Horner takes on the task of revealing the military and political life of Australia's principal leader during World War II in Blamey: The Commander-in-Chief. Both admired and despised by Australians, Sir Thomas Blamey spent a long career in the Australian military. He was praised for Australia's successes in the Pacific War effort and blamed for almost all of its failures. Calling Horner the "pre-eminent Australian historian of the Second World War" in Australian Book Review, Jeffrey Grey concluded that the book is "intensely readable, signs of Horner's scholarship and talent as an author and of the fascinatingly varied man who is its subject."


In Breaking the Codes: Australia's KGB Network, Horner collaborates with Desmond Ball to take a look at Australia's involvement in the cold war of the 1950s. Specifically, they examine the Petrov Affair, which included allegations of a Soviet spy ring in Australia. The allegations turned out to be mostly untrue, but they helped establish the basis for the Australian Security Intelligence Organisation (ASIO), a type of political police organization that helped support the interests of Australia's allies, such as the United States, and Australia's own conservative party. Writing in Australian Book Review, a contributor noted the odd pairing of Horner, a military man who has maintained close ties to the Australian military, and Ball, who was an anti-war protestor during the Vietnam War and who has often written about military intelligence issues that the government hoped to keep secret. The reviewer commented, "These differences are in fact a source of strength and credibility for the book, which touches on some of the most contentious political aspects of Australia's involvement in the Cold War."

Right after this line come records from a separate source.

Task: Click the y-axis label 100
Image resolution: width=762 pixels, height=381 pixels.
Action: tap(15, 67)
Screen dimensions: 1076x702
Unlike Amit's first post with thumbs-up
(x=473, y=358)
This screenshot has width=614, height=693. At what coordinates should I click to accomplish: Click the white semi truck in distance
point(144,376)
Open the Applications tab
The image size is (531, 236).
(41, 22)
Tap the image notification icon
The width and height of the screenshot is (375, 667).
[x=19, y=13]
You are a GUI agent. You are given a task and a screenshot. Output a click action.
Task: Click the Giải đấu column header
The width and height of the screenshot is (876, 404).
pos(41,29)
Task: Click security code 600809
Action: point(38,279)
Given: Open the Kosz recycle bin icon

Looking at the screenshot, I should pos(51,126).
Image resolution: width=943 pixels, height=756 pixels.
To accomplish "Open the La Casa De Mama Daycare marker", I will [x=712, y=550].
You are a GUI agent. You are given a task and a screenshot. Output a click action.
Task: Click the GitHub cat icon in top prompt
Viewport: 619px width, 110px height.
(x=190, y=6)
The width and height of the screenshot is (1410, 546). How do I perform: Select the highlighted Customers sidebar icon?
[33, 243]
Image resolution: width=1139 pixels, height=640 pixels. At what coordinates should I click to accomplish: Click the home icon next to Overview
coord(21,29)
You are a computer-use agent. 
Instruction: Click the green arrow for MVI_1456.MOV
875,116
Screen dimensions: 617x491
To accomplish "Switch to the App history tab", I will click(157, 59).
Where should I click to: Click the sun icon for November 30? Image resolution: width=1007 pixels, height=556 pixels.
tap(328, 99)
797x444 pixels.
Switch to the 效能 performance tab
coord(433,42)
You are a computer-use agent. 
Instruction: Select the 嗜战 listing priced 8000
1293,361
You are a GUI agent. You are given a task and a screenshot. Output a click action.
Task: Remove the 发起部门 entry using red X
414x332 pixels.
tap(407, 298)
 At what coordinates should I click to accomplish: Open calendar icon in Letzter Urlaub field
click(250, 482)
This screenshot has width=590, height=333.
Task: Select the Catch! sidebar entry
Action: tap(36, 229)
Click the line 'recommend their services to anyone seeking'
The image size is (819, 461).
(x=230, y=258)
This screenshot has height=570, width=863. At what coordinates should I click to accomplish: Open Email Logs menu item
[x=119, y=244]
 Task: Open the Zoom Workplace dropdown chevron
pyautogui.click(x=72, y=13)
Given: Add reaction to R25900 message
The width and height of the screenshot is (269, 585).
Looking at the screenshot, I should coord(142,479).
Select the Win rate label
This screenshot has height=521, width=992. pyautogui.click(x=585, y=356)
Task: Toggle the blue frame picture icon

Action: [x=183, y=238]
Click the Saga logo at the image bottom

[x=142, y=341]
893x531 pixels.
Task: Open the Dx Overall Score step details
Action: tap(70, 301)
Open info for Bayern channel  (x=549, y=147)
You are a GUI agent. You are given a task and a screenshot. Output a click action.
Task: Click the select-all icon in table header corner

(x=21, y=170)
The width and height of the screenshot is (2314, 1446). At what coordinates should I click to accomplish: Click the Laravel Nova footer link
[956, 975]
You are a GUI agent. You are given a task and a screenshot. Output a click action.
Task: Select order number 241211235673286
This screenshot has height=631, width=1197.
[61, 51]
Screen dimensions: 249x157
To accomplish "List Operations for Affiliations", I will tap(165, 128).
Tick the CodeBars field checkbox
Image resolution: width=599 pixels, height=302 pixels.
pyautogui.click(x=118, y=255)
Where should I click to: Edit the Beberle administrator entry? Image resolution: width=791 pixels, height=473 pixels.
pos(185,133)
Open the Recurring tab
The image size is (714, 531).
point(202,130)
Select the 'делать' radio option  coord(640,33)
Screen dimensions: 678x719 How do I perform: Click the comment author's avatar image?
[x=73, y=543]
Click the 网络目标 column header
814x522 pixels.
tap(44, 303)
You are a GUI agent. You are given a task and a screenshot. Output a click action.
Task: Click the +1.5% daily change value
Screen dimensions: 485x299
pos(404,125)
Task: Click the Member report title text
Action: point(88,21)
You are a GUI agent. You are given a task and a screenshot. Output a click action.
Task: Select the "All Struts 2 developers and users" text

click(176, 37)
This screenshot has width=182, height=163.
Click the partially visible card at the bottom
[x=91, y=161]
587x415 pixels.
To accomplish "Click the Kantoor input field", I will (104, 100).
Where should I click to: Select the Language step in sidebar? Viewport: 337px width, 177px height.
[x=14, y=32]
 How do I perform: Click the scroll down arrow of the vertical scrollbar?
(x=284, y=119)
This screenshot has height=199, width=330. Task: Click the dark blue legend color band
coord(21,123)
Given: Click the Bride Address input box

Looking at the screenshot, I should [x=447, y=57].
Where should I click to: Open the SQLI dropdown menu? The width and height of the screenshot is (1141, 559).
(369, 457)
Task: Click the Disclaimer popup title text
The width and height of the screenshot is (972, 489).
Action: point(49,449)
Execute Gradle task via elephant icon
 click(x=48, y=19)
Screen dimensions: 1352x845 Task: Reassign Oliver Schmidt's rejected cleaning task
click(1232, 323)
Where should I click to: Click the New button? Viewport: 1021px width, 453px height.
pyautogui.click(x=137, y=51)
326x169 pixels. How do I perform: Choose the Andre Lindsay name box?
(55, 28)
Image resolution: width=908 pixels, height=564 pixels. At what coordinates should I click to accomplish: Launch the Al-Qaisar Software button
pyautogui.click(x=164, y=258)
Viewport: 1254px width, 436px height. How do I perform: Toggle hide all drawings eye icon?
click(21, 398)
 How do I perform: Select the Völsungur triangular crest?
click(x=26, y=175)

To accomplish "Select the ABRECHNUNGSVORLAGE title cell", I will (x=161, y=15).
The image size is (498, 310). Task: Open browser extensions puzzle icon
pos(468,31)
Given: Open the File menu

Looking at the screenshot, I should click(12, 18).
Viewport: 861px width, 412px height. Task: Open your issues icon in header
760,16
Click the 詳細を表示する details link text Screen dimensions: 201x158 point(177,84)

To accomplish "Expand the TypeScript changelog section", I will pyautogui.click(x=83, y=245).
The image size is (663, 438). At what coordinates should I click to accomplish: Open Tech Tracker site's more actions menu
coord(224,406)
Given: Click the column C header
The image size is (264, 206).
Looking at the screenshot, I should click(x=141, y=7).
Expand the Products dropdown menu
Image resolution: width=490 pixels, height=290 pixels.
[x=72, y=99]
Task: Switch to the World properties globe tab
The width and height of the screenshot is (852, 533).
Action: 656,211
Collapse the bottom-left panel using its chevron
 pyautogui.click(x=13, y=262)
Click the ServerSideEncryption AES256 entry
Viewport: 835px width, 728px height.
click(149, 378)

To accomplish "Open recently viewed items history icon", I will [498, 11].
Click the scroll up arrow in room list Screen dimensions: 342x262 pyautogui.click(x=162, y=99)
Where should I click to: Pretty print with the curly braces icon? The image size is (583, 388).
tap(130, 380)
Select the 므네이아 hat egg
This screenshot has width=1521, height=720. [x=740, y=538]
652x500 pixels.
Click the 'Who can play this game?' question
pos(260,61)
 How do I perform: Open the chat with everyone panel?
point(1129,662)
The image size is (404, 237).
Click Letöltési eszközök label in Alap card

BIOGRAPHICAL AND CRITICAL SOURCES:

PERIODICALS

Air Power History, winter, 2001, Herman S. Wolk, review of McArthur and the American Century: A Reader, p. 61.

Australian Book Review, July, 1992, Ian Buchanan, review of General Vasey's War, p. 51; December, 1998-January, 1999, Jeffrey Grey, review of Blamey: The Commander-in-Chief, p. 11; July, 1999, review of Breaking the Codes: Australia's KGB Network, p. 11.

Naval War College Review, autumn, 1996, Peter Charles Unsinger, review of Inside the War Cabinet: Directing Australia's War Effort, 1939-1945, pp. 155-156.